Luxury cosmetics firm Estée Lauder is acquiring designer fashion house tom ford in a deal worth $2.8 billion, the company has announced.
The deal would be Estée Lauder’s biggest acquisition to date.
As part of the deal announced Tuesday, Ermenegildo Zegna Group and Marcolin SpA will enter long-term license agreements for Tom Ford fashion and Tom Ford eyewear, respectively.
While Estée Lauder said the deal values the total enterprise at $2.8 billion, the New York-based beauty company is expected to pay roughly $2.3 billion, after a $250 million payment from Italian eyewear manufacturer Marcolin SpA.
The purchase, subject to regulatory approvals, is slated to close in the first half of 2023.
In a joint statement with Estée Lauder, Tom Ford said, “I could not be happy with this acquisition”.
He said the Estée Lauder companies had been “an extraordinary partner from the first day of my creation of the company, and I am thrilled to see them become the luxury stewards in this next chapter of the Tom Ford brand.”
Tom Ford himself will remain in his current position as creative director until 2023 at least, the companies announced.
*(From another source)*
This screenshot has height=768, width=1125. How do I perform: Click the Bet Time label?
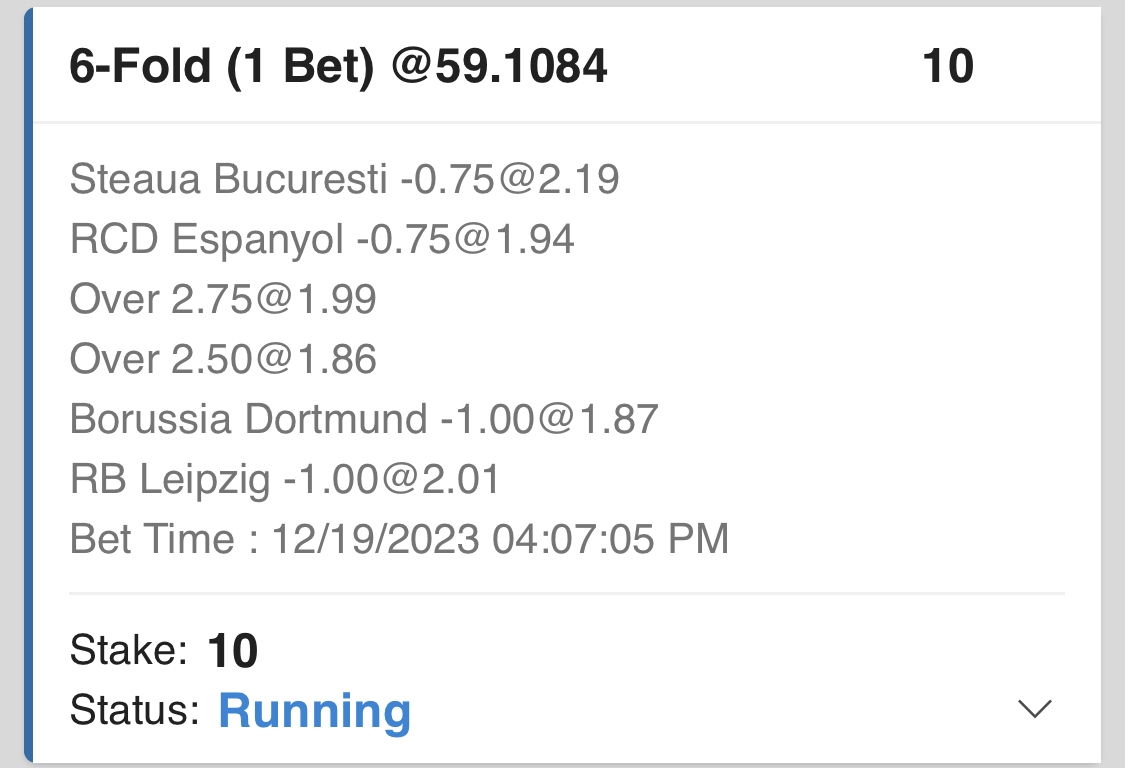152,540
Domenico De Sole, chairman of Tom Ford International, will stay on as a consultant until that same time.
Since 2006, the US beauty firm has licenses Tom Ford fragrances and cosmetics.
In Estée Lauder’s fiscal year that ended June 30, the brand’s net sales grew nearly 25% compared to the prior year. The beauty company said that in the next few years it expects the beauty line to bring in net sales of $1 billion.
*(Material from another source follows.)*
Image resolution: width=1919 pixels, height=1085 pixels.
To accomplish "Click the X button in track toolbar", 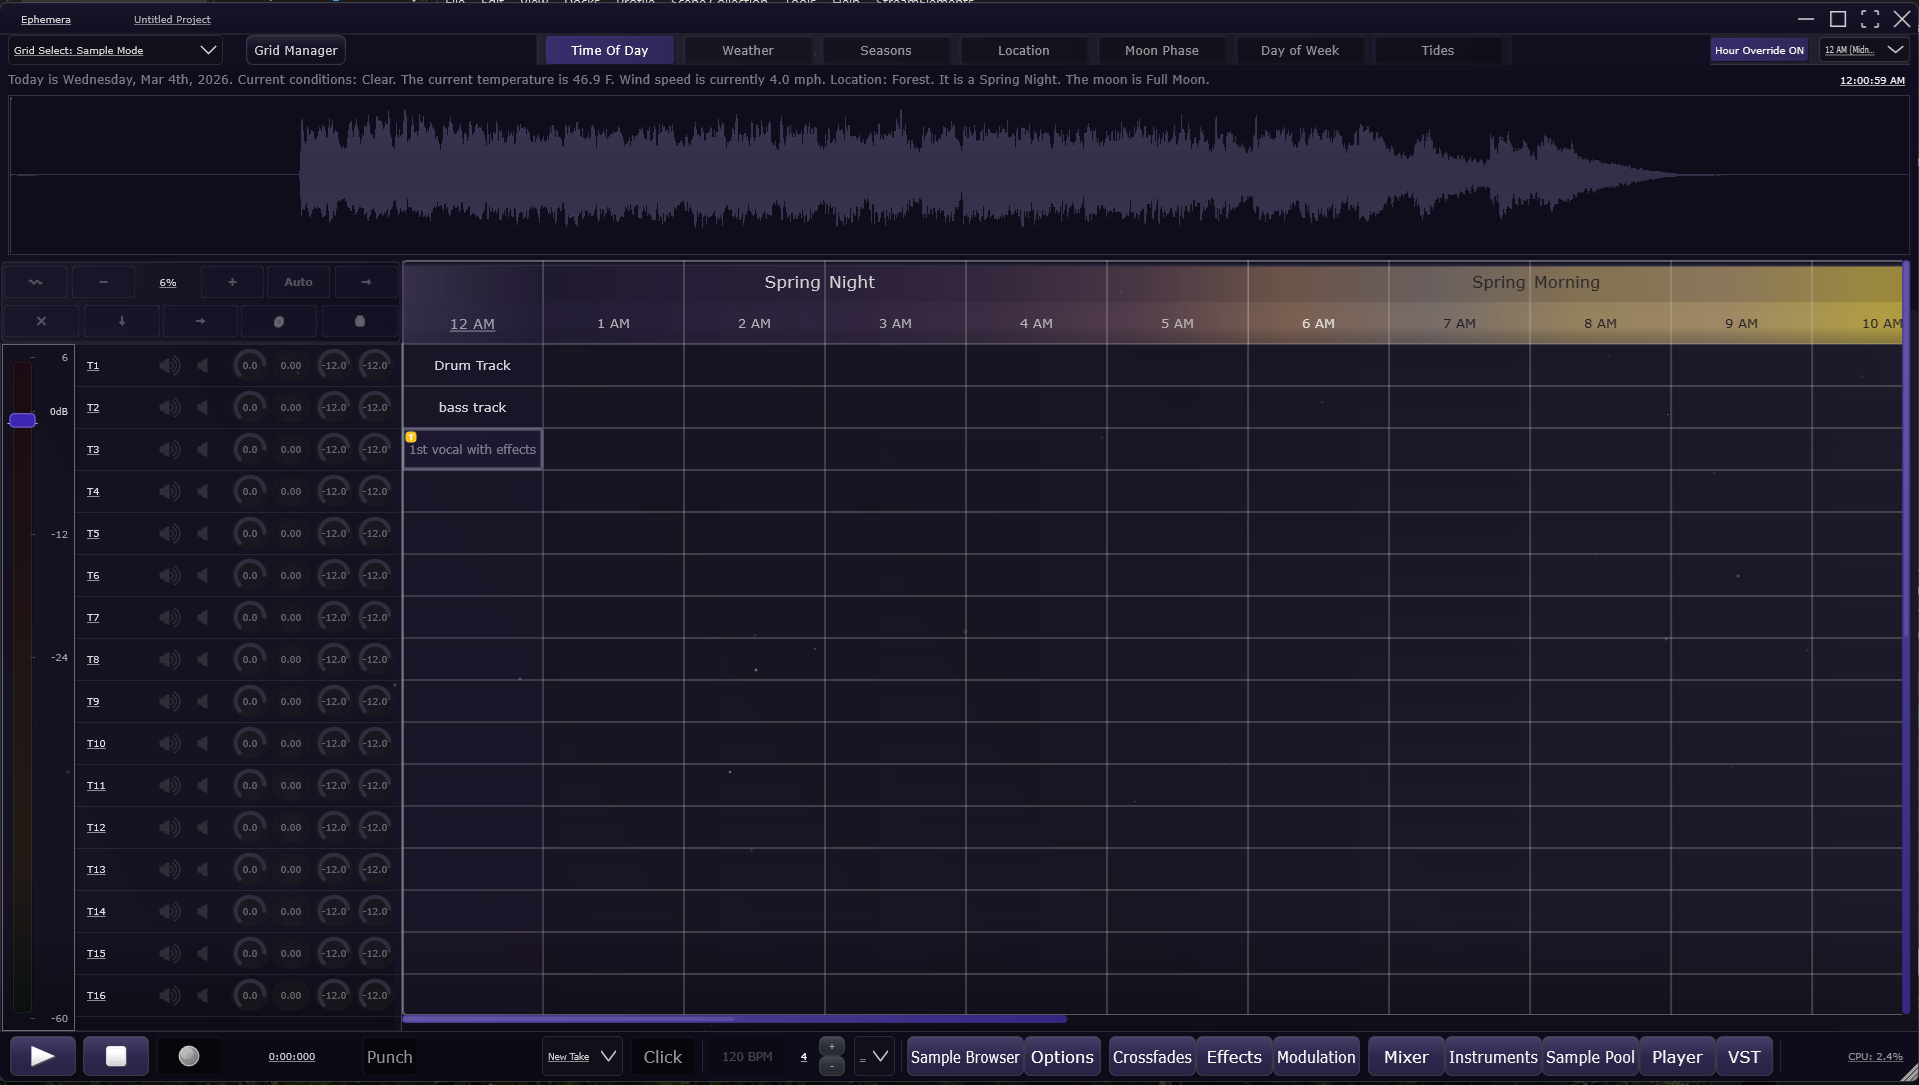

Estée Lauder said the acquisition would “unlock new opportunities”.
“This strategic acquisition will unlock new opportunities and fortify our growth plans for Tom Ford Beauty,” said Fabrizio Freda, president and CEO of Estée Lauder in a statement. “It will also further help to propel our momentum in the promising category of luxury beauty for the long-term, while reaffirming our commitment to being the leading pure player in global prestige beauty.”
Estée Lauder said it aims to finance the acquisition through a combination of cash, debt and $300 million in deferred payments to sellers that become due beginning in July 2025.
The Associate Press contributed to this file.